Task objective: Exactly as written, print each of the entries.

Listed records:
=== Section Start ===

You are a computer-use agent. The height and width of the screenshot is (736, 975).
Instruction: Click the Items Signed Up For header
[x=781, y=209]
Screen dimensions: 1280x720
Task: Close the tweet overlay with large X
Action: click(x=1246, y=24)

=== Section End ===

Solved problem:
You are a computer-use agent. The height and width of the screenshot is (736, 975).
Instruction: Click the Items Signed Up For header
[x=781, y=209]
Screen dimensions: 1280x720
Task: Close the tweet overlay with large X
Action: click(x=1246, y=24)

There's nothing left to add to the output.